▶ _Data shown_
#####
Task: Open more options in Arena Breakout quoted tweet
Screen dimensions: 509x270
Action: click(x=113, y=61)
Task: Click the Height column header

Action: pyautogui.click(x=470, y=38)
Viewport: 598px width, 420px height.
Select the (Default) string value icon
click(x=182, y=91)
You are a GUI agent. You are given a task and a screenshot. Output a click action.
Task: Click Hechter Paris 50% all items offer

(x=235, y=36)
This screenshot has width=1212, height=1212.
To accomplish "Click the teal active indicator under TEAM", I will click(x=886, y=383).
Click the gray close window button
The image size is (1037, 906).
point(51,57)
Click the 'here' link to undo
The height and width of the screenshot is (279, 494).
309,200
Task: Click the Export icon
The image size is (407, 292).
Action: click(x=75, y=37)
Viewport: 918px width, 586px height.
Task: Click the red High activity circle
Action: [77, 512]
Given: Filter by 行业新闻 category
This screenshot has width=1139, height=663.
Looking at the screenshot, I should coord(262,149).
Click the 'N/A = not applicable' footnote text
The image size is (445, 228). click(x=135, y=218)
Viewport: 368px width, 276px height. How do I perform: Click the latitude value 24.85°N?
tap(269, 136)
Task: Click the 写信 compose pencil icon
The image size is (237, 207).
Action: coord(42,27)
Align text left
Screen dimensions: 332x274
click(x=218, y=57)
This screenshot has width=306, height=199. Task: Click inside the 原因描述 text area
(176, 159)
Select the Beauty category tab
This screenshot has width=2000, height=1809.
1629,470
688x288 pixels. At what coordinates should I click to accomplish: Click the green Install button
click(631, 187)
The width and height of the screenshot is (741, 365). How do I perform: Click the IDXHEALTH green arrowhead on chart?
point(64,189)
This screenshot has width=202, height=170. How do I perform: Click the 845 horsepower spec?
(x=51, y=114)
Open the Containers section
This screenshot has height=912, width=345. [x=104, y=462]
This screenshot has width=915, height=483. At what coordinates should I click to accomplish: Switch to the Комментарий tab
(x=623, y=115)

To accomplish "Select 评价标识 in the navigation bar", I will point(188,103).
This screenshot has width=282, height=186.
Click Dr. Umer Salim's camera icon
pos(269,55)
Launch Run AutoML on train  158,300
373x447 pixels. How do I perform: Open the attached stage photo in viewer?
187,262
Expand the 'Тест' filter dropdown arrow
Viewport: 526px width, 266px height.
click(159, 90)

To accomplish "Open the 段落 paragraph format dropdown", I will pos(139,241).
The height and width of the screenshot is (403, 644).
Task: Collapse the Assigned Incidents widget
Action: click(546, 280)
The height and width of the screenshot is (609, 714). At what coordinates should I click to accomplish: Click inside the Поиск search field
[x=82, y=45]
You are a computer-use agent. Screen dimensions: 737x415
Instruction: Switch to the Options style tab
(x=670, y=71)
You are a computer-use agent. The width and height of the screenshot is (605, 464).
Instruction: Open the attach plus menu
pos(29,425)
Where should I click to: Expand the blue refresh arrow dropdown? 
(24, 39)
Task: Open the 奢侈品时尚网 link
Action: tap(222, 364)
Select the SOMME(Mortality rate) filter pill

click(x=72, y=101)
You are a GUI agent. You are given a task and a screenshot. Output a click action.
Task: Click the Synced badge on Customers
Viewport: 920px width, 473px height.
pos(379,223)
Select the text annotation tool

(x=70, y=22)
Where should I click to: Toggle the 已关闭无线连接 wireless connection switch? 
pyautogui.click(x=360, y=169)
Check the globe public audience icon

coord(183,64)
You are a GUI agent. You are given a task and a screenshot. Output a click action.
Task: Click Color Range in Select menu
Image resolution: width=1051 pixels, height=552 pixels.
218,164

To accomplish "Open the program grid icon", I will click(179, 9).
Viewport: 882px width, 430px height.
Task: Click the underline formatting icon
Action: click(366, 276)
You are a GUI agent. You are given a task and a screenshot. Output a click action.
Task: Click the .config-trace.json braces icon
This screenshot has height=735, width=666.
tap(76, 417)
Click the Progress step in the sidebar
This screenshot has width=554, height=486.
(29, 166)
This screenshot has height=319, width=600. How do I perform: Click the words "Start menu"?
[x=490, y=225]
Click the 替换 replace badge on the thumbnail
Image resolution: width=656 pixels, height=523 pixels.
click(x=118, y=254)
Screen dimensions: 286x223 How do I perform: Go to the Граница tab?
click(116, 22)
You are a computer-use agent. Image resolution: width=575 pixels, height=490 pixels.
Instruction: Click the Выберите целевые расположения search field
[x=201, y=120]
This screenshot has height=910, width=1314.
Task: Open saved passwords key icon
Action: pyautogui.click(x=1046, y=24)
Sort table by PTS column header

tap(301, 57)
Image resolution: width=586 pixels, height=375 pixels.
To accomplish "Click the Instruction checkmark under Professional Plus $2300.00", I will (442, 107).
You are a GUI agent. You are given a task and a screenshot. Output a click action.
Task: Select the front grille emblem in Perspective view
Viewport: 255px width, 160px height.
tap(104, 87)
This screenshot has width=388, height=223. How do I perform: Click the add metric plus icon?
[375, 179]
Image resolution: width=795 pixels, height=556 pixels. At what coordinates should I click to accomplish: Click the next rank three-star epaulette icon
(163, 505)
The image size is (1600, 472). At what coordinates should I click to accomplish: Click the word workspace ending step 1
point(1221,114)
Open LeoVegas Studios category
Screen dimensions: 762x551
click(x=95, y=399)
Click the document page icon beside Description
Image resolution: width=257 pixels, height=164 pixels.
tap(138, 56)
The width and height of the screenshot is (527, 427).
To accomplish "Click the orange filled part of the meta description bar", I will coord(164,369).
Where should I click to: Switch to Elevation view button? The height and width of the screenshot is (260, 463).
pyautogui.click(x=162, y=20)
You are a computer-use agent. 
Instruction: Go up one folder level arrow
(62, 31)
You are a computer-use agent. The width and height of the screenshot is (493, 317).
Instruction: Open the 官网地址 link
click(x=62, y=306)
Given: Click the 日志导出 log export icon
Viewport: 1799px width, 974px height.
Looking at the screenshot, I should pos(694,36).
#####
▶ _Directions for this task_
Send back every line of the listing above exactly.

▶ _Answer below_
Task: Open more options in Arena Breakout quoted tweet
Screen dimensions: 509x270
Action: click(x=113, y=61)
Task: Click the Height column header

Action: pyautogui.click(x=470, y=38)
Viewport: 598px width, 420px height.
Select the (Default) string value icon
click(x=182, y=91)
You are a GUI agent. You are given a task and a screenshot. Output a click action.
Task: Click Hechter Paris 50% all items offer

(x=235, y=36)
This screenshot has width=1212, height=1212.
To accomplish "Click the teal active indicator under TEAM", I will click(x=886, y=383).
Click the gray close window button
The image size is (1037, 906).
point(51,57)
Click the 'here' link to undo
The height and width of the screenshot is (279, 494).
309,200
Task: Click the Export icon
The image size is (407, 292).
Action: click(x=75, y=37)
Viewport: 918px width, 586px height.
Task: Click the red High activity circle
Action: [77, 512]
Given: Filter by 行业新闻 category
This screenshot has width=1139, height=663.
Looking at the screenshot, I should coord(262,149).
Click the 'N/A = not applicable' footnote text
The image size is (445, 228). click(x=135, y=218)
Viewport: 368px width, 276px height. How do I perform: Click the latitude value 24.85°N?
tap(269, 136)
Task: Click the 写信 compose pencil icon
The image size is (237, 207).
Action: coord(42,27)
Align text left
Screen dimensions: 332x274
click(x=218, y=57)
This screenshot has width=306, height=199. Task: Click inside the 原因描述 text area
(176, 159)
Select the Beauty category tab
This screenshot has width=2000, height=1809.
1629,470
688x288 pixels. At what coordinates should I click to accomplish: Click the green Install button
click(631, 187)
The width and height of the screenshot is (741, 365). How do I perform: Click the IDXHEALTH green arrowhead on chart?
point(64,189)
This screenshot has width=202, height=170. How do I perform: Click the 845 horsepower spec?
(x=51, y=114)
Open the Containers section
This screenshot has height=912, width=345. [x=104, y=462]
This screenshot has width=915, height=483. At what coordinates should I click to accomplish: Switch to the Комментарий tab
(x=623, y=115)

To accomplish "Select 评价标识 in the navigation bar", I will point(188,103).
This screenshot has width=282, height=186.
Click Dr. Umer Salim's camera icon
pos(269,55)
Launch Run AutoML on train  158,300
373x447 pixels. How do I perform: Open the attached stage photo in viewer?
187,262
Expand the 'Тест' filter dropdown arrow
Viewport: 526px width, 266px height.
click(159, 90)

To accomplish "Open the 段落 paragraph format dropdown", I will pos(139,241).
The height and width of the screenshot is (403, 644).
Task: Collapse the Assigned Incidents widget
Action: click(546, 280)
The height and width of the screenshot is (609, 714). At what coordinates should I click to accomplish: Click inside the Поиск search field
[x=82, y=45]
You are a computer-use agent. Screen dimensions: 737x415
Instruction: Switch to the Options style tab
(x=670, y=71)
You are a computer-use agent. The width and height of the screenshot is (605, 464).
Instruction: Open the attach plus menu
pos(29,425)
Where should I click to: Expand the blue refresh arrow dropdown? 
(24, 39)
Task: Open the 奢侈品时尚网 link
Action: tap(222, 364)
Select the SOMME(Mortality rate) filter pill

click(x=72, y=101)
You are a GUI agent. You are given a task and a screenshot. Output a click action.
Task: Click the Synced badge on Customers
Viewport: 920px width, 473px height.
pos(379,223)
Select the text annotation tool

(x=70, y=22)
Where should I click to: Toggle the 已关闭无线连接 wireless connection switch? 
pyautogui.click(x=360, y=169)
Check the globe public audience icon

coord(183,64)
You are a GUI agent. You are given a task and a screenshot. Output a click action.
Task: Click Color Range in Select menu
Image resolution: width=1051 pixels, height=552 pixels.
218,164

To accomplish "Open the program grid icon", I will click(179, 9).
Viewport: 882px width, 430px height.
Task: Click the underline formatting icon
Action: click(366, 276)
You are a GUI agent. You are given a task and a screenshot. Output a click action.
Task: Click the .config-trace.json braces icon
This screenshot has height=735, width=666.
tap(76, 417)
Click the Progress step in the sidebar
This screenshot has width=554, height=486.
(29, 166)
This screenshot has height=319, width=600. How do I perform: Click the words "Start menu"?
[x=490, y=225]
Click the 替换 replace badge on the thumbnail
Image resolution: width=656 pixels, height=523 pixels.
click(x=118, y=254)
Screen dimensions: 286x223 How do I perform: Go to the Граница tab?
click(116, 22)
You are a computer-use agent. Image resolution: width=575 pixels, height=490 pixels.
Instruction: Click the Выберите целевые расположения search field
[x=201, y=120]
This screenshot has height=910, width=1314.
Task: Open saved passwords key icon
Action: pyautogui.click(x=1046, y=24)
Sort table by PTS column header

tap(301, 57)
Image resolution: width=586 pixels, height=375 pixels.
To accomplish "Click the Instruction checkmark under Professional Plus $2300.00", I will (442, 107).
You are a GUI agent. You are given a task and a screenshot. Output a click action.
Task: Select the front grille emblem in Perspective view
Viewport: 255px width, 160px height.
tap(104, 87)
This screenshot has width=388, height=223. How do I perform: Click the add metric plus icon?
[375, 179]
Image resolution: width=795 pixels, height=556 pixels. At what coordinates should I click to accomplish: Click the next rank three-star epaulette icon
(163, 505)
The image size is (1600, 472). At what coordinates should I click to accomplish: Click the word workspace ending step 1
point(1221,114)
Open LeoVegas Studios category
Screen dimensions: 762x551
click(x=95, y=399)
Click the document page icon beside Description
Image resolution: width=257 pixels, height=164 pixels.
tap(138, 56)
The width and height of the screenshot is (527, 427).
To accomplish "Click the orange filled part of the meta description bar", I will coord(164,369).
Where should I click to: Switch to Elevation view button? The height and width of the screenshot is (260, 463).
pyautogui.click(x=162, y=20)
You are a computer-use agent. 
Instruction: Go up one folder level arrow
(62, 31)
You are a computer-use agent. The width and height of the screenshot is (493, 317).
Instruction: Open the 官网地址 link
click(x=62, y=306)
Given: Click the 日志导出 log export icon
Viewport: 1799px width, 974px height.
Looking at the screenshot, I should pos(694,36).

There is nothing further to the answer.